You can use whatever your preferred mask pattern is. I generally like pleated masks with a nose wire, but for this one, I wanted a large, flat space. Using a batwing-style mask pattern, I did end up with the dart over the nose, so you can decide whether you like the look of that or would prefer to go with a different mask style.
(Amazon also has a set that includes the battery holder, 5 red LEDs, the conductive thread, and a needle and threader.)
Cut out your mask layers. Make a simple reindeer face on the outer layer before sewing anything together. I didn’t have a paler tan heat-transfer vinyl (HTV), so I chose to use paint for part of the face and HTV for the nose and smile. Note that if you choose to combine these, the HTV may not stick well to fabric paint, so apply your HTV and then paint around it.
I make three-layer masks, so I attached the electronics to the middle layer with the battery holder between the middle and outside layers, which adds an extra bit of fabric before there are hard electronic pieces pressing up against your face. If you make two-layer masks, sew the electronics to the inside of the layer closest to your face.

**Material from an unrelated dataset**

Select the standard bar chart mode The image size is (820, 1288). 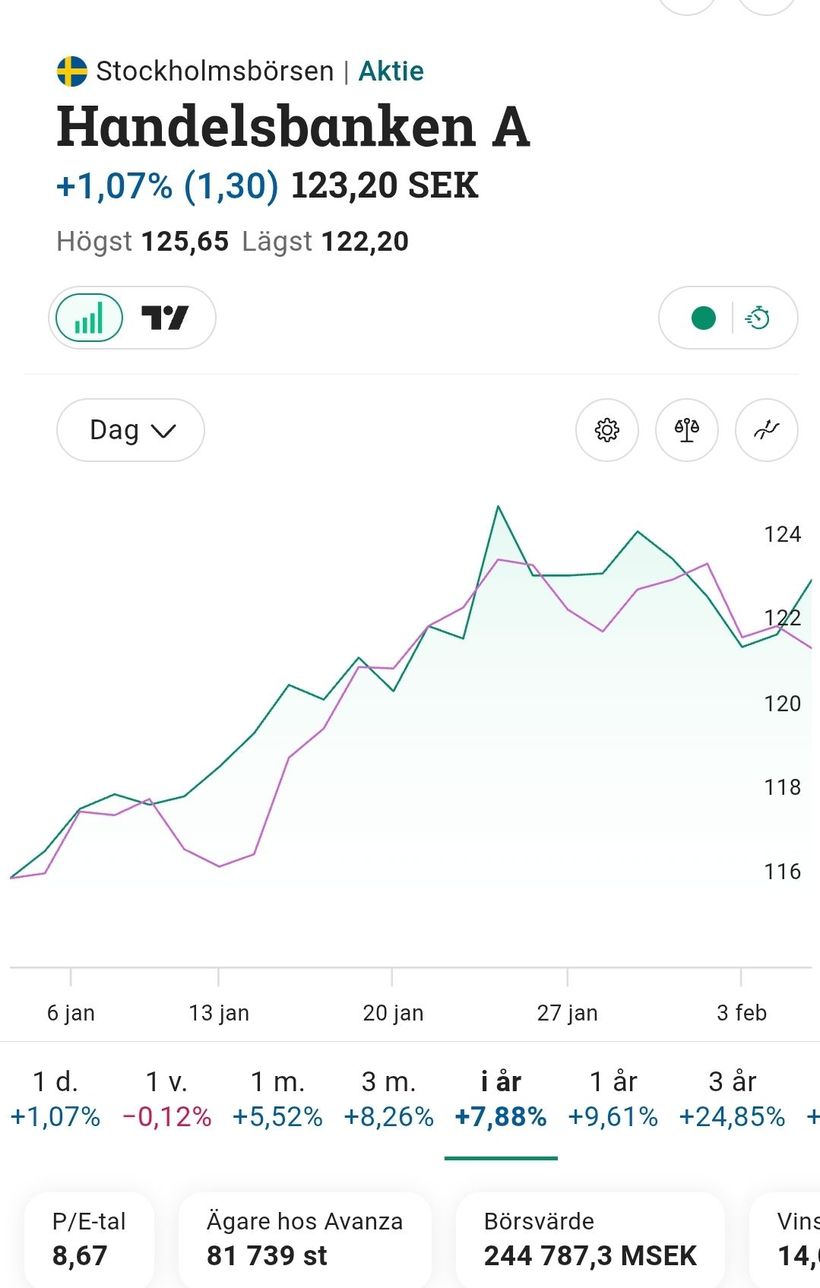point(89,318)
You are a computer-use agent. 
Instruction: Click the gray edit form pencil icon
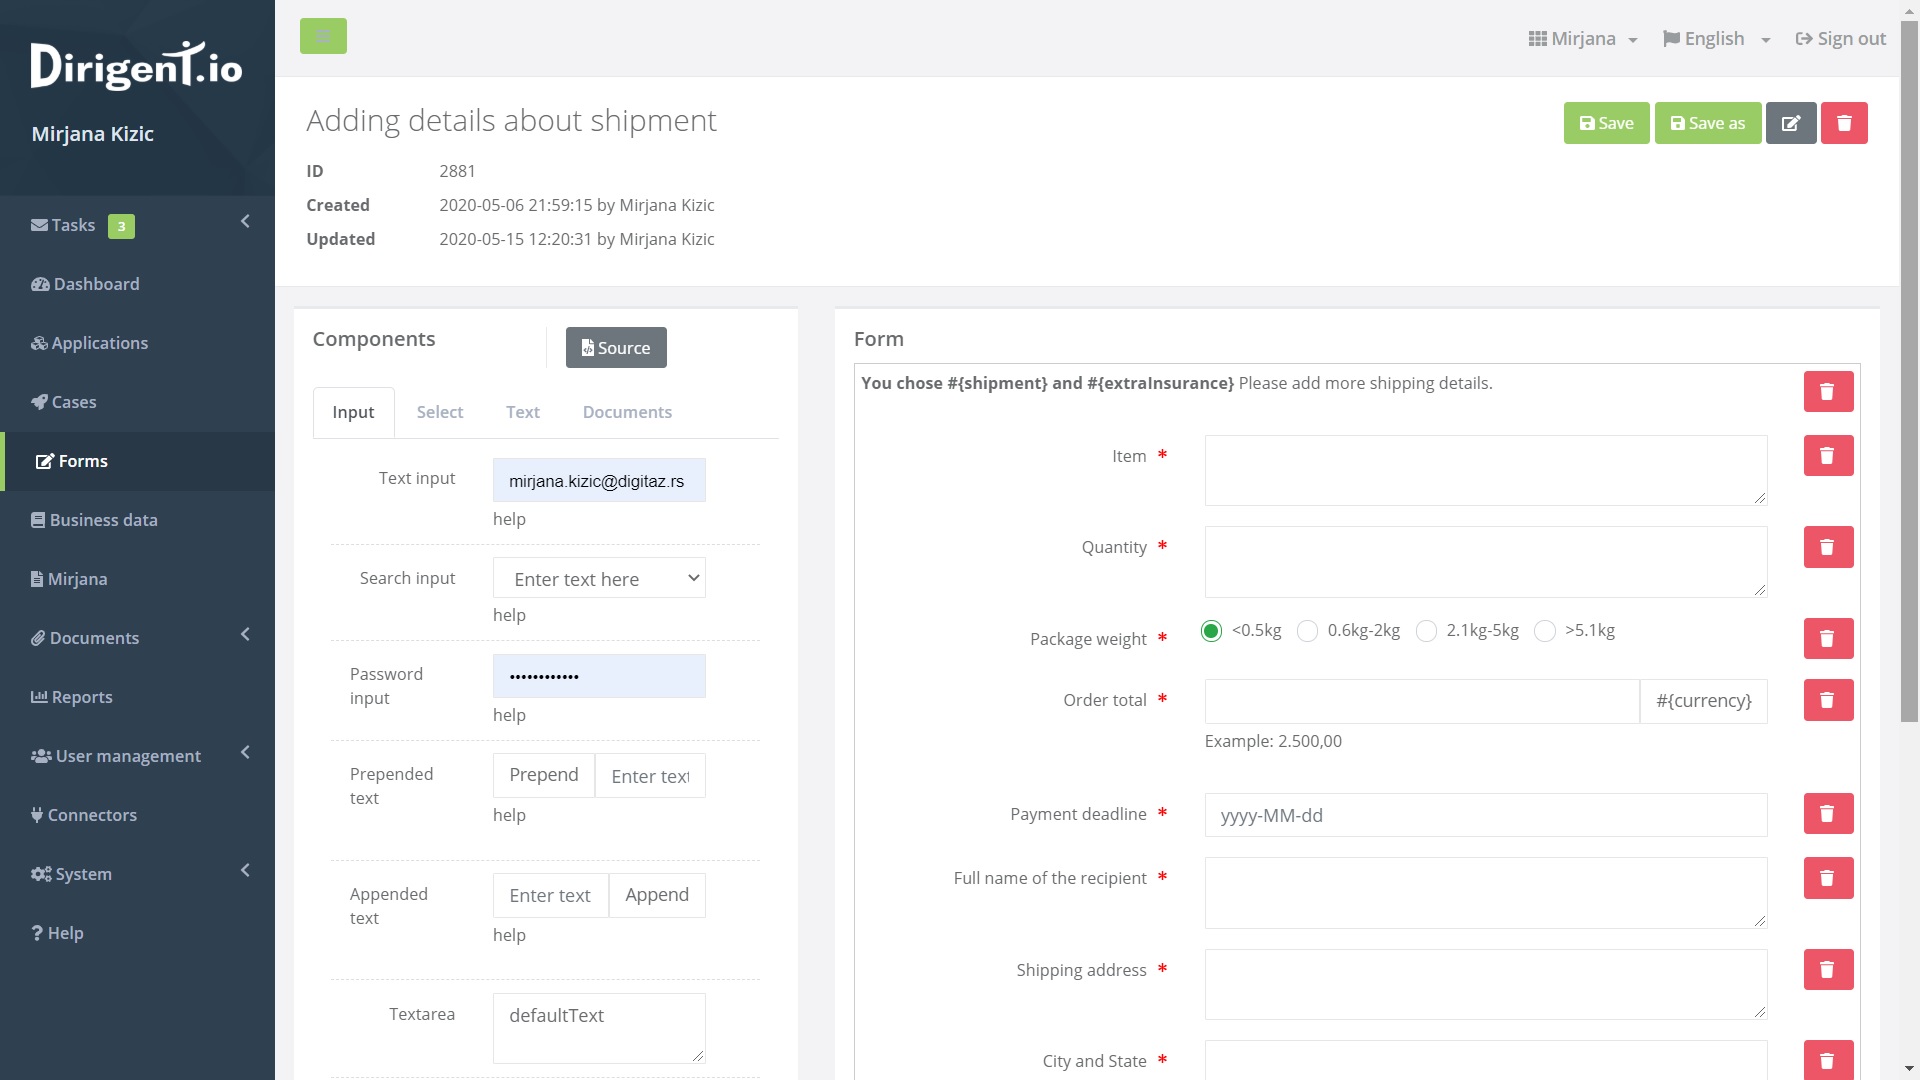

Sewing with conductive thread is no different from sewing with regular thread. You only need to remember two things: connect positive to positive, negative to negative. And never let the two lines cross. That’s it!
If you look at your battery holder, there are two + signs and two – signs. Pick one pair for your LED. Use the other pair to secure the battery holder to the mask. (You can use regular thread for the stitches that are only for security.) Your LED also has a + on one side and a – over the other. Center the LED so it will be under your red nose. Then use conductive thread to sew a line from the + on the battery holder to the + on the LED and another line from the – on the battery holder to the – on the LED. That’s it! You’ve made a washable electronic circuit. (Yes! Your Rudolph mask is washable, as long as you take the battery out first.)
Finish sewing your mask like usual and enjoy your day as Rudolph!